1

I am new to elasticsearch. I have an Elasticsearch index of about 300,000 items. For each of the 60 million records in another table, I need to make a complex query to this ES index.

Right now, it is extremely slow (making 1000 queries would take 200 seconds). I need advice on how to configure my elasticsearch cluster to handle a large volume of queries.

My server:

8 core
8GB ram
SSD Hardware

I want to config elasticsearch to handle 1000 concurrent search requests from ruby. (I want to search 1000 items in parallel).

I have try with the default config

I think by default, elasticesearch can only handle about 10-20 concurrent search request. It use little cpu and ram. Therefore, I think I could improve it.

I could only run 100 threads from ruby to search 1000 items and it takes about 200 seconds.
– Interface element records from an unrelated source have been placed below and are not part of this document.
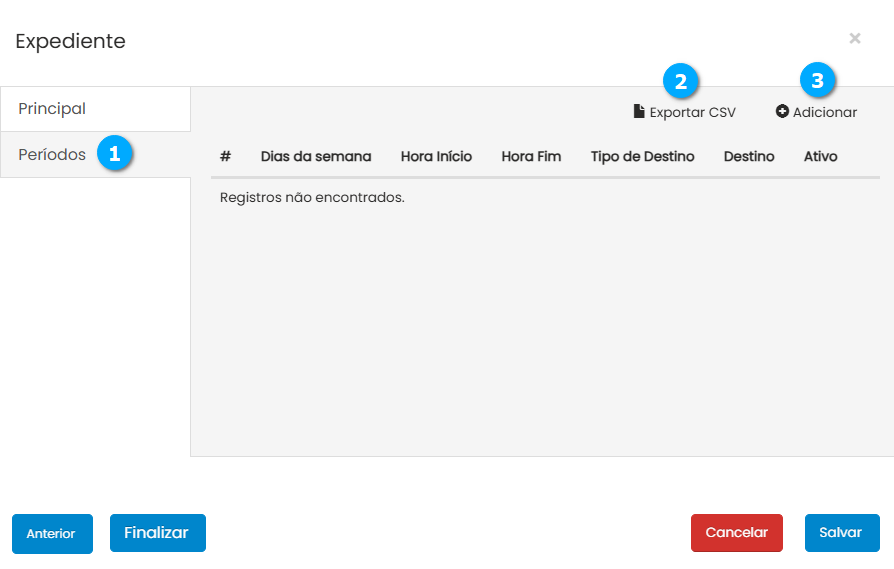Click the blue number 3 badge
The width and height of the screenshot is (894, 569).
(818, 81)
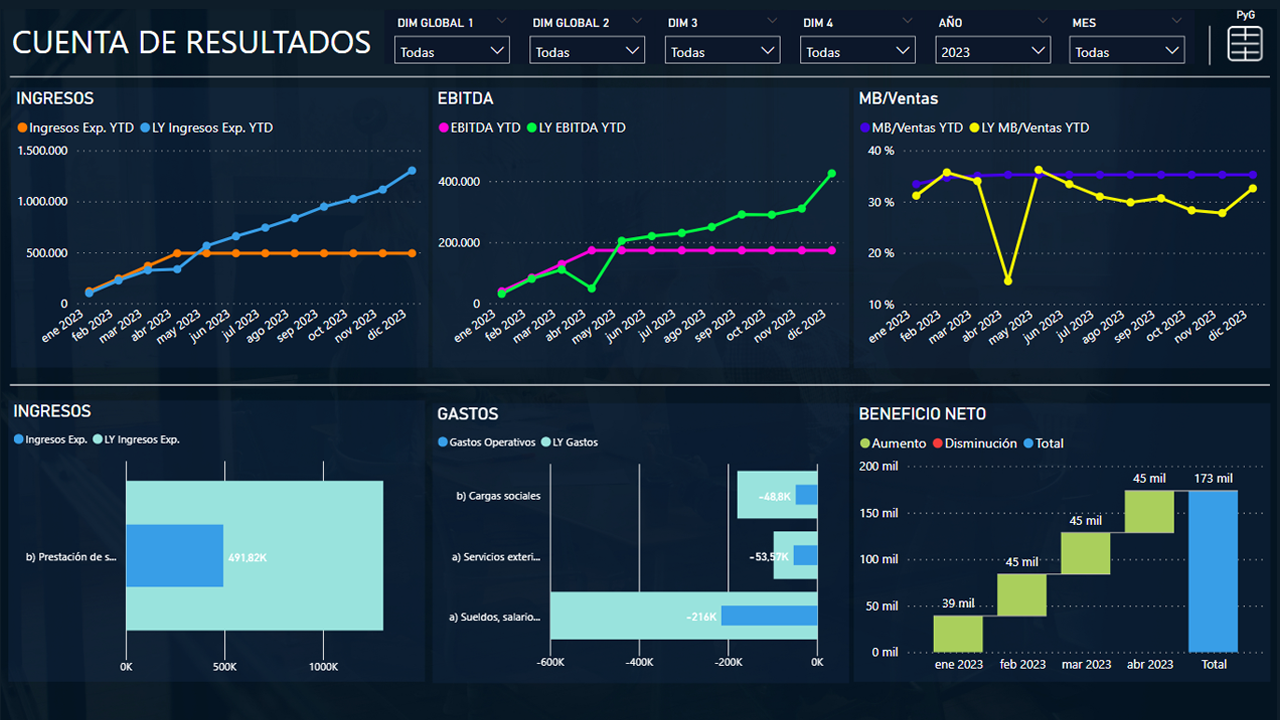The width and height of the screenshot is (1280, 720).
Task: Select the Sueldos, salarios -216K bar
Action: pyautogui.click(x=768, y=616)
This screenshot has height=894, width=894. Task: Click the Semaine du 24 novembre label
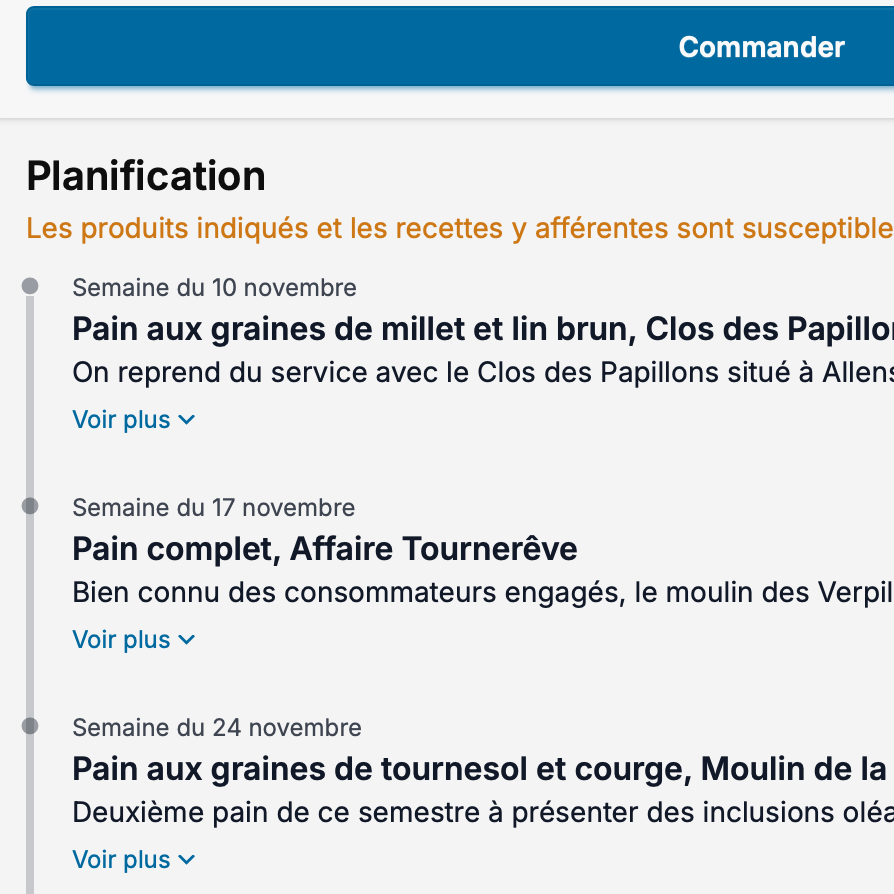coord(217,728)
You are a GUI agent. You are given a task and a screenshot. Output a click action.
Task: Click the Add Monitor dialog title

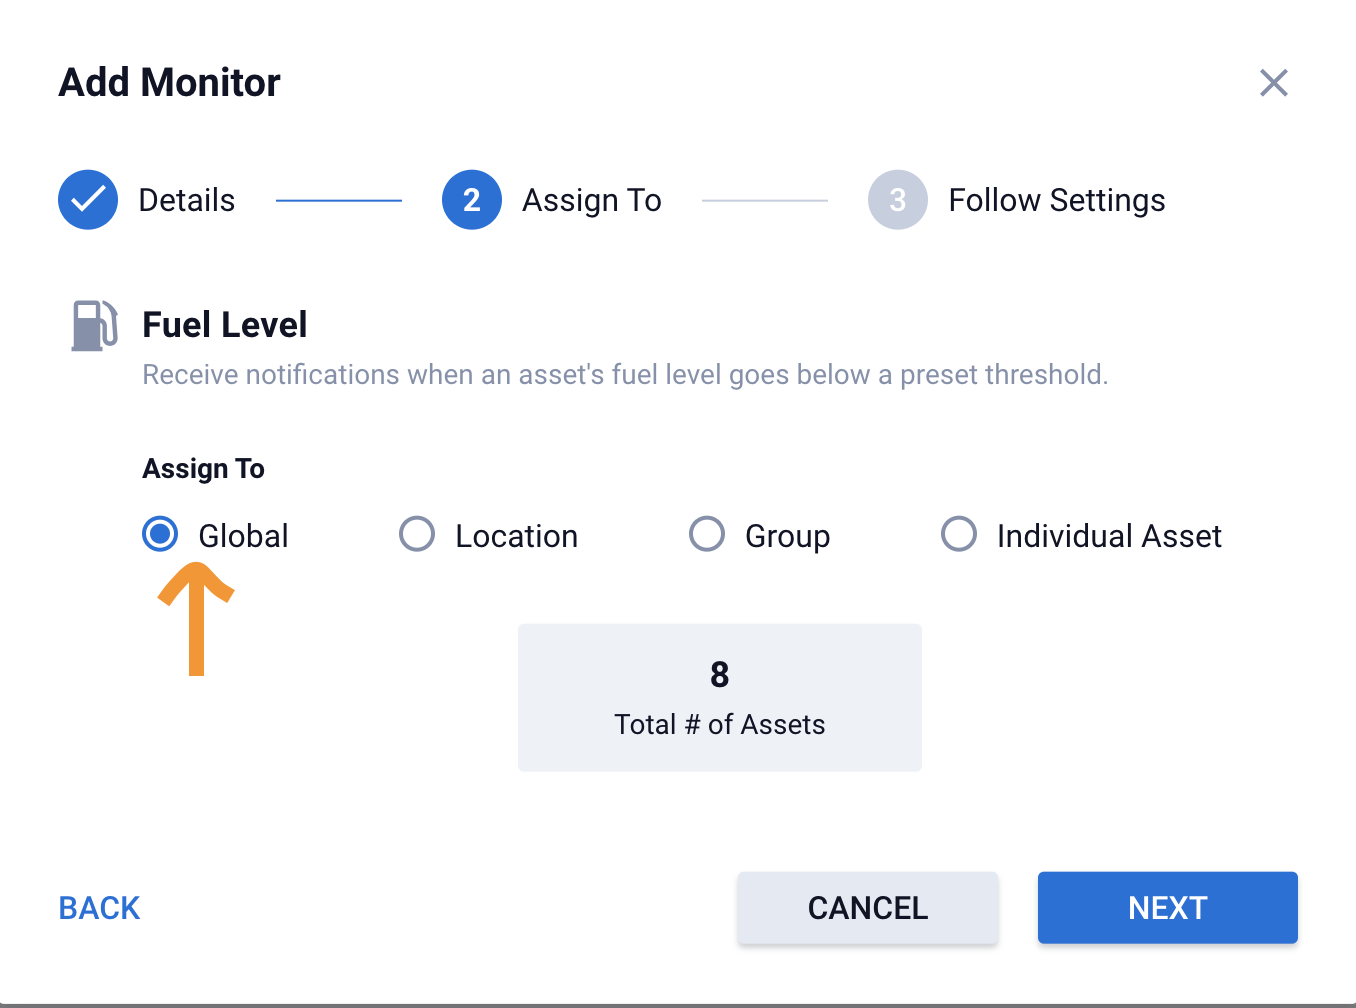tap(169, 82)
If I increase to 1000 threads from ruby, ES returns timeout error message.

I run a master node with

ES_HEAP_SIZE=2G

indices.fielddata.cache.size: 1g 

threadpool:   
   search:
      type: fixed
      size: 200
      queue_size: 400

shares: 5 

replicas: 1

Running 100 threads from ruby to search 1000 items still takes 200s.

I add 3 new nodes as data nodes on this server.

Running 100 threads from ruby to search 1000 items still takes 200s or more.

I google and read from some posts. People say that create more shards will make search become slow.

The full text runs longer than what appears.